A particular type of ultraviolet light known as far-UVC could be safely used for air disinfection in public places without harming people, according to new research carried out jointly at the University of St Andrews and Ninewells Hospital in Dundee.

This research is very timely as the world looks for new ways to disinfect rooms and help eliminate the Covid-19 coronavirus.

In the research, accepted for publication in the journal Photodermatology, Photoimmunology and Photomedicine, the St Andrews-Ninewells team used computer simulations to study the impact of far-UVC lamps on human skin and have shown the wavelengths that do not cause the kind of problems typically associated with ultraviolet light.

There are three types of ultraviolet light – UVA, UVB and UVC – all of which have the potential to damage human skin.

Isla Barnard, a medical physics PhD student at St Andrews, said: “The Earth’s atmosphere protects us by absorbing all the UVC from the Sun, and we must be very careful to protect ourselves from some existing UVC disinfectant lamps which are known to cause skin damage.

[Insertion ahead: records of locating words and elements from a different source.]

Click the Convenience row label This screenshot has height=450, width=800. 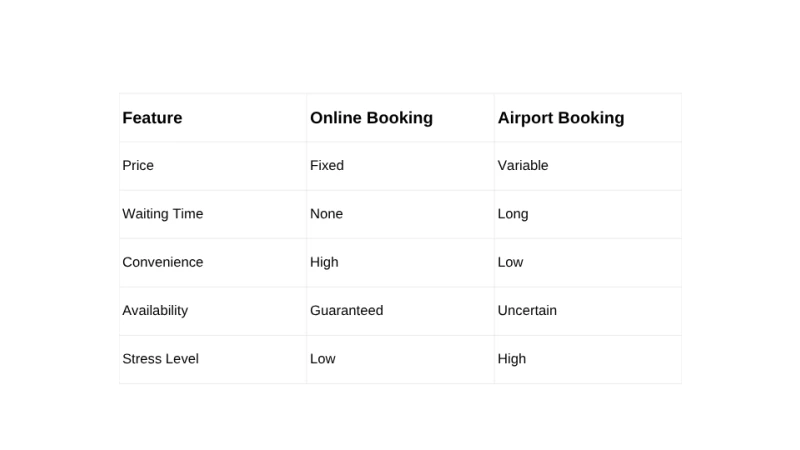click(x=162, y=262)
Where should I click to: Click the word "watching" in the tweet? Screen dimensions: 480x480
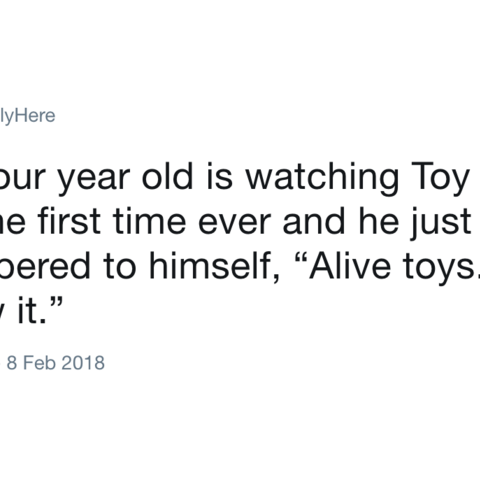click(322, 179)
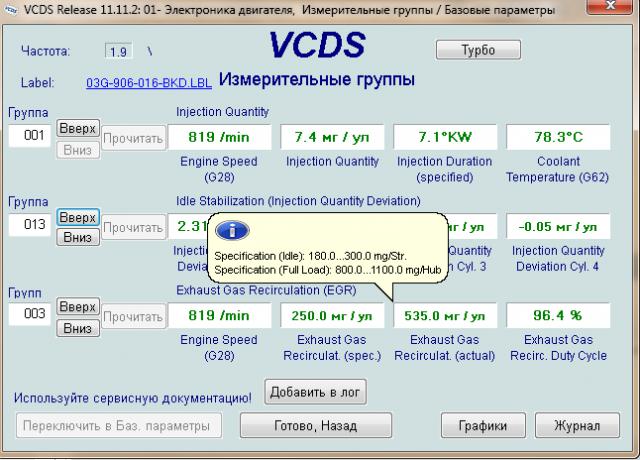The image size is (640, 460).
Task: Click the blue info icon in tooltip
Action: point(231,231)
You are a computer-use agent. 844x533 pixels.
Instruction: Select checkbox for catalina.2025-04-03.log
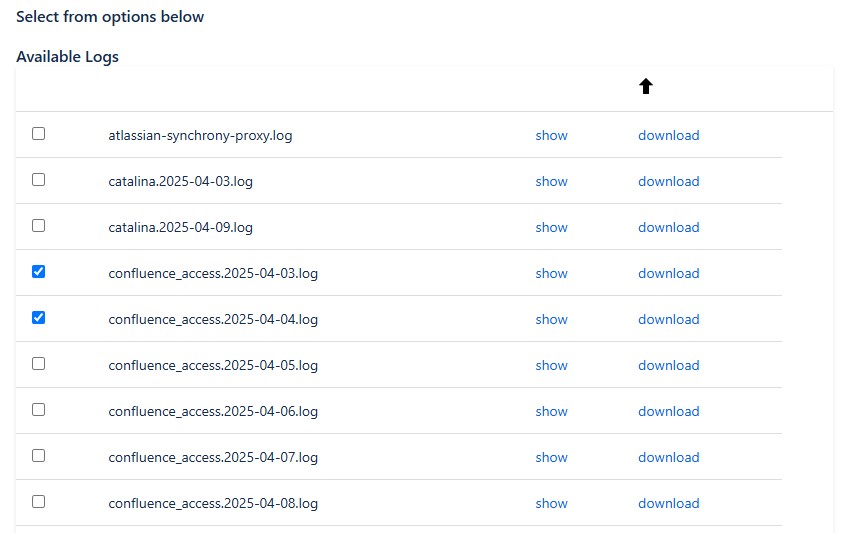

“Using our computer model, we have shown that longer UVC wavelengths can damage the skin whilst wavelengths shorter than 230nm had much more limited penetration in the skin.”

UVC light from special germicidal lamps with wavelengths in the range 200nm to 280nm kills germs such as bacteria and viruses and has been used as a means of disinfecting hospital wards and operating theatres for decades. However, the wards must be empty of people because the germicidal lamps operate mainly at a wavelength of 254nm that can penetrate the eyes and skin, causing inflammation and pain.

Far-UVC lamps that emit at wavelengths around 222nm may be safer because proteins in the skin efficiently absorb this light and provide a natural protective barrier.

The computer codes at the heart of this work were originally developed by St Andrews astrophysicist Dr Kenny Wood and have been adapted to help treat patients.

Dr Wood said: “Over the last decade we have built an interdisciplinary collaboration with photobiologists at Ninewells. Together, we have a strong track record in using computer simulations for testing optical and ultraviolet lamps and optimising light-based therapies for skin cancer and other diseases.”

Dr Ewan Eadie of the Photobiology Unit at Ninewells Hospital said: “Our new simulations provide further support for existing laboratory research showing that the upper layers of the skin provide a natural protection against shorter-wavelength-UVC.

“Lamps that are engineered to filter out ultraviolet wavelengths longer than 230nm are safer than existing germicidal lamps. We now require real-life in-person studies to support our computer simulations and the laboratory evidence.”